Neues Verantwortungsgefühl

Die Coronakrise, sagen die Experten, verschiebe die gesellschaftlichen Werte – mit weitreichenden Folgen. So verändere sich die Vorstellung von Verantwortung, sagt der Medizinhistoriker Michael Knipper von der Uni Gießen.

Bislang habe man Gesundheit als Privatsache betrachtet. Nicht rauchen, wenig Alkohol und viele Vitamine – wer sich daran halte, mache alles richtig, hieß es früher. Knipper sagt dagegen: „Das eigene Verhalten beeinflusst die Gesundheit der anderen. Diese Grundidee kann durchaus zu einem neuen, gesellschaftlichen Verantwortungsbewusstsein führen.“ Das könne auch der Klima-Diskussion neuen Schwung geben – und bestimmen, wie die Gesellschaft mit der nächsten Krise umgehe.

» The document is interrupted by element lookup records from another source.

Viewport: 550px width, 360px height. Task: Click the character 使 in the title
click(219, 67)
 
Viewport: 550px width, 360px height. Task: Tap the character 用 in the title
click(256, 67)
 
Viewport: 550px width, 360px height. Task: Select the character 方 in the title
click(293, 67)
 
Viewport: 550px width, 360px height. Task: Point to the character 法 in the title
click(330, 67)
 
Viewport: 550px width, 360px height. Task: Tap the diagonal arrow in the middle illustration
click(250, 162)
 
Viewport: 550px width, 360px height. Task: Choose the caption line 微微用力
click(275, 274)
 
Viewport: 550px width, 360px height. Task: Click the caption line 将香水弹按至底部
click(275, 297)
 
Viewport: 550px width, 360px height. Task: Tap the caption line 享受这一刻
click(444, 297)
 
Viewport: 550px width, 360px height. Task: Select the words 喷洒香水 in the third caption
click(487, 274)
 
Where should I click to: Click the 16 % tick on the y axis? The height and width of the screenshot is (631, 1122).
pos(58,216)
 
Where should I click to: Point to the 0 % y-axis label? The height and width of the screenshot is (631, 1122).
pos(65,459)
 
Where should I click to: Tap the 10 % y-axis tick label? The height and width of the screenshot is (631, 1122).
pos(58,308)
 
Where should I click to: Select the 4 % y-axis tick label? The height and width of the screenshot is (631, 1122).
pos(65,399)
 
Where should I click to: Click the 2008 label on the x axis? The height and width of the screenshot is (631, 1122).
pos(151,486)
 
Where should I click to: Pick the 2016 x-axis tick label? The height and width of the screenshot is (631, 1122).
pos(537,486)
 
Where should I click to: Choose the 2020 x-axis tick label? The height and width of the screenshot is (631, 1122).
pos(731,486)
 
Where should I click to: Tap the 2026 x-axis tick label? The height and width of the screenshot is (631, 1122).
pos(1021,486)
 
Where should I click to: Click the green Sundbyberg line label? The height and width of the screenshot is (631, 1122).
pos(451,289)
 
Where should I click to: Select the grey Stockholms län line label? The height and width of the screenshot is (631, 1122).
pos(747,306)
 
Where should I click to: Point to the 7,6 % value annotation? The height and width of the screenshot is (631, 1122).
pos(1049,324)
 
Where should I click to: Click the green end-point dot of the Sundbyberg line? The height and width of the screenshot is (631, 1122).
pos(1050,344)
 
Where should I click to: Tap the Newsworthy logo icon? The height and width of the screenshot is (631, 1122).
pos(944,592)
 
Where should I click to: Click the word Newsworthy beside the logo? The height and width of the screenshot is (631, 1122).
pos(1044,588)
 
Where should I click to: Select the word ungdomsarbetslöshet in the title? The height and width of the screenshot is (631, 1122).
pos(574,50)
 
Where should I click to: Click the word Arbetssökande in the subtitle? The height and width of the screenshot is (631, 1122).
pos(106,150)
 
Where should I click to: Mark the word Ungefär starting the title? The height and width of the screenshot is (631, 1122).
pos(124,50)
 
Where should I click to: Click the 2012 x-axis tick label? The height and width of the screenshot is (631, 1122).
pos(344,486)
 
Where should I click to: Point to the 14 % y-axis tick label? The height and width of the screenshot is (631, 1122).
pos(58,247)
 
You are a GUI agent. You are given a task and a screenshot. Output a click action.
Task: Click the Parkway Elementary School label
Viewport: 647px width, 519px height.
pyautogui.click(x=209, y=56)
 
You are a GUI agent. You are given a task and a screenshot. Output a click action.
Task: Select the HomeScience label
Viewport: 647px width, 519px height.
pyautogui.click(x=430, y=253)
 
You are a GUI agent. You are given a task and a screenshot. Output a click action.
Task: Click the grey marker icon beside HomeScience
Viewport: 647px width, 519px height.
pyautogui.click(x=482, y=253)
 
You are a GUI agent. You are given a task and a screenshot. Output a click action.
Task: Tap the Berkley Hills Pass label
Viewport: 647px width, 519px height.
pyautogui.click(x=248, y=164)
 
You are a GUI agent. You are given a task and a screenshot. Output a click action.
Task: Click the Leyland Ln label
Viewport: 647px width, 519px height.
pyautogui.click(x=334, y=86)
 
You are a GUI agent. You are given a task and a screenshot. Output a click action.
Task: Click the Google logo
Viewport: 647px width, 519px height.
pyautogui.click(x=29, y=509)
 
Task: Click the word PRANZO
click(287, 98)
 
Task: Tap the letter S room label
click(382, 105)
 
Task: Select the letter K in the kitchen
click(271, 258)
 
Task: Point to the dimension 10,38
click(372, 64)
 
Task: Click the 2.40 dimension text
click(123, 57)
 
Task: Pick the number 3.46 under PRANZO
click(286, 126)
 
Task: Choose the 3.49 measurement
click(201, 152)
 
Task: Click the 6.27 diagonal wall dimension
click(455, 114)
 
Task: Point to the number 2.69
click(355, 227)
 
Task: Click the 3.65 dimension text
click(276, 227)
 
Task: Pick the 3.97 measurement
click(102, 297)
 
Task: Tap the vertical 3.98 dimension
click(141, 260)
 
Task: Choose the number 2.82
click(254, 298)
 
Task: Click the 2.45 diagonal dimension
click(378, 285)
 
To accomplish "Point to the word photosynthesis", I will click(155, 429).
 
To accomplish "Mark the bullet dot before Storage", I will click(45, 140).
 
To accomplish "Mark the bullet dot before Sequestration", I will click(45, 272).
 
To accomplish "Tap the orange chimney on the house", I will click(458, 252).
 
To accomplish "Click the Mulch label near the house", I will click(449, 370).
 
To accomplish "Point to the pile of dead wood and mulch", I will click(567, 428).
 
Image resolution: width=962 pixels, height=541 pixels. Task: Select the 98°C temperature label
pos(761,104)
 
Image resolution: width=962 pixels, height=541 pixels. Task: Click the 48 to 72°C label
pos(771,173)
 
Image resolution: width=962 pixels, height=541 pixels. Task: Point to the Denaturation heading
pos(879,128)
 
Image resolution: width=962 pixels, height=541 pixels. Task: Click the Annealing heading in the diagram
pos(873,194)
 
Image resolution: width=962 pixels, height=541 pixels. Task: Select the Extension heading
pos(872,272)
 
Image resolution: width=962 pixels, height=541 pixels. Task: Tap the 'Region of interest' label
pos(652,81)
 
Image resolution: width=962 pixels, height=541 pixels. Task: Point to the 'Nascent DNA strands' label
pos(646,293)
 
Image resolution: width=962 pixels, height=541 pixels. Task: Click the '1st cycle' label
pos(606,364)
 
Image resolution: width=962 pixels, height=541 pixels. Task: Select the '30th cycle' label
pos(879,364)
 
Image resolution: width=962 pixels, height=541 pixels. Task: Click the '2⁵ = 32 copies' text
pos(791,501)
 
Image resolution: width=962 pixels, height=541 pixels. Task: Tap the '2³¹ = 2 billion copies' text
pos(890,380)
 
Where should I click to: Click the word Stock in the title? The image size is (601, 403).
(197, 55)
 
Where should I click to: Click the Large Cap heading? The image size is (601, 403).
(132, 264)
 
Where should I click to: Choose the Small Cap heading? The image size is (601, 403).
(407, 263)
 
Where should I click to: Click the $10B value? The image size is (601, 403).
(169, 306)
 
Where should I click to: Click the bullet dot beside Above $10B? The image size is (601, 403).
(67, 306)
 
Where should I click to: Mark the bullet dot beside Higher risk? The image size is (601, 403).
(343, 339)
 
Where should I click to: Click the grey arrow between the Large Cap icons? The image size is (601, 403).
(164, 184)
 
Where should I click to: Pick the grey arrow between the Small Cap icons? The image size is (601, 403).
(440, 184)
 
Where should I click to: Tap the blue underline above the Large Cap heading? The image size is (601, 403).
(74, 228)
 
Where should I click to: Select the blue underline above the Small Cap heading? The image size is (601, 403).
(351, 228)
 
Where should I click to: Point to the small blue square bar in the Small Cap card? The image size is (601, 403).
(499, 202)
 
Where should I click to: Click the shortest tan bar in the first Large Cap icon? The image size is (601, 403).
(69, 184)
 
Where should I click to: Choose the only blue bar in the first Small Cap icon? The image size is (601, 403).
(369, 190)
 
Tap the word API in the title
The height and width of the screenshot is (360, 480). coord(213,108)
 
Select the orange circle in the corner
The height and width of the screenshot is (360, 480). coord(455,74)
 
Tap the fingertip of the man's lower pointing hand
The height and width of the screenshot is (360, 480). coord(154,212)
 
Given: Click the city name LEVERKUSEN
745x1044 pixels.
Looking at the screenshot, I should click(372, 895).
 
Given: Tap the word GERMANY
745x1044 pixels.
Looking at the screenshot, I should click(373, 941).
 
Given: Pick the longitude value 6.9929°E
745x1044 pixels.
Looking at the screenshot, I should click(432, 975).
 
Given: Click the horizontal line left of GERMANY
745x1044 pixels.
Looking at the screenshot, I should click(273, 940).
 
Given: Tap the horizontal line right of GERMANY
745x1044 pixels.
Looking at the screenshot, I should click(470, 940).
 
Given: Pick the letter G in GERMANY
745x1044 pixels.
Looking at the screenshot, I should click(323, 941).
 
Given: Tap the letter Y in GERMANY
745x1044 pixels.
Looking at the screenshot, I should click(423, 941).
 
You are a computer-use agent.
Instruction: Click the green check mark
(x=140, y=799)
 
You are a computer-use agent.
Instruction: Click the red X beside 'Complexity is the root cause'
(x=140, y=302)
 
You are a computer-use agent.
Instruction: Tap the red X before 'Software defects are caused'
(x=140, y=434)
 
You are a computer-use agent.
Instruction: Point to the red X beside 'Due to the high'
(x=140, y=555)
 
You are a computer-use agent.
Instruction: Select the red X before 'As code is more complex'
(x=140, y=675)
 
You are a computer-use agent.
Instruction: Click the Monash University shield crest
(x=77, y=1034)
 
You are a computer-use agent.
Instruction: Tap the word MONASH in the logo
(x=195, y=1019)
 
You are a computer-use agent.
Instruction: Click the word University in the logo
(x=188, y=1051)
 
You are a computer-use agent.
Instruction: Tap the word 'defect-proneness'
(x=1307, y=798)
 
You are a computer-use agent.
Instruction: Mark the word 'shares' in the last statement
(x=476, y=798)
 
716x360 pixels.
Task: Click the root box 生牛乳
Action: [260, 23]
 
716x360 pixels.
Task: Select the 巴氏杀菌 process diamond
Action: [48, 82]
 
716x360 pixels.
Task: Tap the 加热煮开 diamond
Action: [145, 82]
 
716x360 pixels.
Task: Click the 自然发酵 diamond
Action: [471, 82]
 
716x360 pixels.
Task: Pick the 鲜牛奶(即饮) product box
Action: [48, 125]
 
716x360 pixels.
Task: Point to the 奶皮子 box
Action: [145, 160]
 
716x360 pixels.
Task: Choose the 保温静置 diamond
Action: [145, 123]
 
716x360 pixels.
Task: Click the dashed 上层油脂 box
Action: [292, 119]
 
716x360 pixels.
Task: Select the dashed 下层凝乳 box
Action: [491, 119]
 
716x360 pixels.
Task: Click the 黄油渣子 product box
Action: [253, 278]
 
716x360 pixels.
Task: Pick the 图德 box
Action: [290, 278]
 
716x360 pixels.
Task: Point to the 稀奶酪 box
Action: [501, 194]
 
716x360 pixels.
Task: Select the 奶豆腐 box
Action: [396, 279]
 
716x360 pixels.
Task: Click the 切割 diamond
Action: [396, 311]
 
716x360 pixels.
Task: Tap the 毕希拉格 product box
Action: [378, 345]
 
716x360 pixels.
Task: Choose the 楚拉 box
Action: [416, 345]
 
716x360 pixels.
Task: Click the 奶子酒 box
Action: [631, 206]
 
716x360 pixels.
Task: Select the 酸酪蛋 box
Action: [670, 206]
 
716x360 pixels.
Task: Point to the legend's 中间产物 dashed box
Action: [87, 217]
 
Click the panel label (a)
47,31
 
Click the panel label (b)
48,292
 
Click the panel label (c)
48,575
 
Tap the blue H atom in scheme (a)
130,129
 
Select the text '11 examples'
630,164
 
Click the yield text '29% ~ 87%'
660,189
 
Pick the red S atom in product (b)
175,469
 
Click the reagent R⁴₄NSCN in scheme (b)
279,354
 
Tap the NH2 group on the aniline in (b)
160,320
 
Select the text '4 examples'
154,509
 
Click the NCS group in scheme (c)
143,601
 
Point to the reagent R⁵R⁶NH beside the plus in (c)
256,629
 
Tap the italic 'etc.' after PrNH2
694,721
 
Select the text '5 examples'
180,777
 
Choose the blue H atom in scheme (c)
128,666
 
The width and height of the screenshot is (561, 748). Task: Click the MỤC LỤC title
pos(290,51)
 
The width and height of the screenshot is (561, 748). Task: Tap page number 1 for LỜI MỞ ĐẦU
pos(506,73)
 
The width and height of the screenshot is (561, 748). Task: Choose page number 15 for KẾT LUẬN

Der Medizin-Ethiker Borck sieht in der neuen Hygiene-Moral aber auch eine Gefahr. Die könne zu „einer Art aseptischen Lebensweise führen“, warnt er. „Was nicht hygienisch ist, wird als unmoralisch angesehen.“

Umso wichtiger sei es, nach der Krise „neue Spielregeln für das soziale Leben“ zu finden. „Der Testfall wird sein, ob wir Oktoberfest oder die Berliner Clubszene wieder zulassen wollen – oder ob solche Veranstaltung langfristig in Verruf geraten.“

Borck treibt eine weitere Sorge um: eine mögliche Zunahme der Einsamkeit. In der Pandemie hätten viele die Vorteile der Online-Kommunikation, Videogespräche und Whats-App-Chats, zu schätzen gelernt. „Das wird auch nach der Krise bleiben“, sagt der Forscher. „Die Schattenseite ist, dass wir immer weniger Alltag miteinander teilen. Der Geburtstagsbesuch bei der Oma wird vielleicht auch nach Corona vermehrt per Video stattfinden. Die Einsamkeit könnte zunehmen.“

Keine theologischen Antworten

Unter der Verschiebung der Werte und Normen könnte auch eine historisch bedeutende Institution zu leiden haben: die Kirche. Noch nie habe die Gesellschaft sich so intensiv und lange mit wissenschaftlichen Erkenntnissen befasst wie in Corona-Zeiten, sagt Borck. „Wissenschaftliche Erklärungen bestimmen unseren Alltag wie nie zu vor. Eine Langzeitfolge könnte die weitere Erosion der Religiosität sein.“

Die Menschen vertrauen auf das medizinische Expertenwissen, auch Laien reden heute wie selbstverständlich über R-Werte und Aerosole. Die großen Kirchen hingegen haben nach Ansicht von Borck „bislang keine Sprache gefunden, um die Krise theologisch zu erklären“.